■ TRY IT ■
Set out each line from the following listing that includes the word "agent".

------------------------------------------------

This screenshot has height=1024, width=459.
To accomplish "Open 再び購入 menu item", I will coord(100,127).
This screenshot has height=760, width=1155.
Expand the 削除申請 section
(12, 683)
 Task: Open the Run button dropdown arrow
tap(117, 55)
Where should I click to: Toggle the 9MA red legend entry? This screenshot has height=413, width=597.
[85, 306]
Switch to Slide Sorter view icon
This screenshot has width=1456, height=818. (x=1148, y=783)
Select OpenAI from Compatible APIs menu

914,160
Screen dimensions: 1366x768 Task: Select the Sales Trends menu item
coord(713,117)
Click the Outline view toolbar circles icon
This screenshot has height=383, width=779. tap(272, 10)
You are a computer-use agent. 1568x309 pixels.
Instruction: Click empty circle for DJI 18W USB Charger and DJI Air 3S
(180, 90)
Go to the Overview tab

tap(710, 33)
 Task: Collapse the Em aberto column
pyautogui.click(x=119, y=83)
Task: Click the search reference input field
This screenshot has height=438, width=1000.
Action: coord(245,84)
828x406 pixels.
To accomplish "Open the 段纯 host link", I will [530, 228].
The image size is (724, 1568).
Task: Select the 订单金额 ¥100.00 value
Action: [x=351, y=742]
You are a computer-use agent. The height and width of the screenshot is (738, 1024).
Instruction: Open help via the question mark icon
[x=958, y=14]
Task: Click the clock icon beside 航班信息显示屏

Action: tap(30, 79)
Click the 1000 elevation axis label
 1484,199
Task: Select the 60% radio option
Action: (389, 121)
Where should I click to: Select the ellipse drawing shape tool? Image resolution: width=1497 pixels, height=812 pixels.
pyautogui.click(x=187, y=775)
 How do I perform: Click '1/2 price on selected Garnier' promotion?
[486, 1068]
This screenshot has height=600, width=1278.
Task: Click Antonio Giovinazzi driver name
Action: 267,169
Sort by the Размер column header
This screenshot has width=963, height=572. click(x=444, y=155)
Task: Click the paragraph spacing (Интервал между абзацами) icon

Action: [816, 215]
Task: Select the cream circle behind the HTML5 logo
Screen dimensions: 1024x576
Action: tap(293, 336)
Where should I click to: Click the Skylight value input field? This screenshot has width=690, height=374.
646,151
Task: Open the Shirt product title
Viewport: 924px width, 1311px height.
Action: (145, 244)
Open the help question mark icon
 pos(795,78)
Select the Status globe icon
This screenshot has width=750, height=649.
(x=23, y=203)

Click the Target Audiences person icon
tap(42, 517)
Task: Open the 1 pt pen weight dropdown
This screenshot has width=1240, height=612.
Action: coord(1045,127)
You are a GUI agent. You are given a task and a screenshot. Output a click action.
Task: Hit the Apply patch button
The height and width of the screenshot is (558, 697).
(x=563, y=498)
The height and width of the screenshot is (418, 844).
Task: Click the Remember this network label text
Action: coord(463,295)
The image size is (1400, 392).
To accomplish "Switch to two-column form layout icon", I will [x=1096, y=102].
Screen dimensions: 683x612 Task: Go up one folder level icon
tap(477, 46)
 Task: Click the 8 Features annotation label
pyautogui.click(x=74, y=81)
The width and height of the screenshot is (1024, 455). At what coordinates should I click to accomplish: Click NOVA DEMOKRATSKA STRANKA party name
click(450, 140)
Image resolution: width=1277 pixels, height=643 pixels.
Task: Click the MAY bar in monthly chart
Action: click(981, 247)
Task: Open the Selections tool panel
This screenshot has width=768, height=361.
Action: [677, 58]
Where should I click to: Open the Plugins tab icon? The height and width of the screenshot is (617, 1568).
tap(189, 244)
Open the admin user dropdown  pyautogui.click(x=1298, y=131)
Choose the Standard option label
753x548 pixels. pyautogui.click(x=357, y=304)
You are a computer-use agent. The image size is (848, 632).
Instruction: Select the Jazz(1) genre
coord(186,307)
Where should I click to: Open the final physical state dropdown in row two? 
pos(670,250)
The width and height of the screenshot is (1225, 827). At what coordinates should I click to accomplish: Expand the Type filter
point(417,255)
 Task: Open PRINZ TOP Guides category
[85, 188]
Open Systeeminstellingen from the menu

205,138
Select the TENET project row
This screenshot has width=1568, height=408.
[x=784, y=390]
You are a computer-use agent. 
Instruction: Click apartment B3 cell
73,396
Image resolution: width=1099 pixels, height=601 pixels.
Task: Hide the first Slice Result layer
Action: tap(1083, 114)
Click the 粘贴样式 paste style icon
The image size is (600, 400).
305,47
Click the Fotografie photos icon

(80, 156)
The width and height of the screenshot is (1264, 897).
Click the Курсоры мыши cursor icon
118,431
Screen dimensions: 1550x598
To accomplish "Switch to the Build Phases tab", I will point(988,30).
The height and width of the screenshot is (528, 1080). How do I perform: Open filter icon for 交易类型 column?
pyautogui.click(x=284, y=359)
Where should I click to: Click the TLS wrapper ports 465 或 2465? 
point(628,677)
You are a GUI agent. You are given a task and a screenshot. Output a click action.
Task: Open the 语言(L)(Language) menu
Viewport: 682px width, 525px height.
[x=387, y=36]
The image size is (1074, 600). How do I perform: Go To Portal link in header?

------------------------------------------------

■ RESULT OF THIS TASK ■
You are a computer-use agent. 1568x309 pixels.
You are a computer-use agent. The height and width of the screenshot is (738, 1024).
You are a GUI agent. You are given a task and a screenshot. Output a click action.
You are a computer-use agent. The image size is (848, 632).
You are a computer-use agent. 
You are a GUI agent. You are given a task and a screenshot. Output a click action.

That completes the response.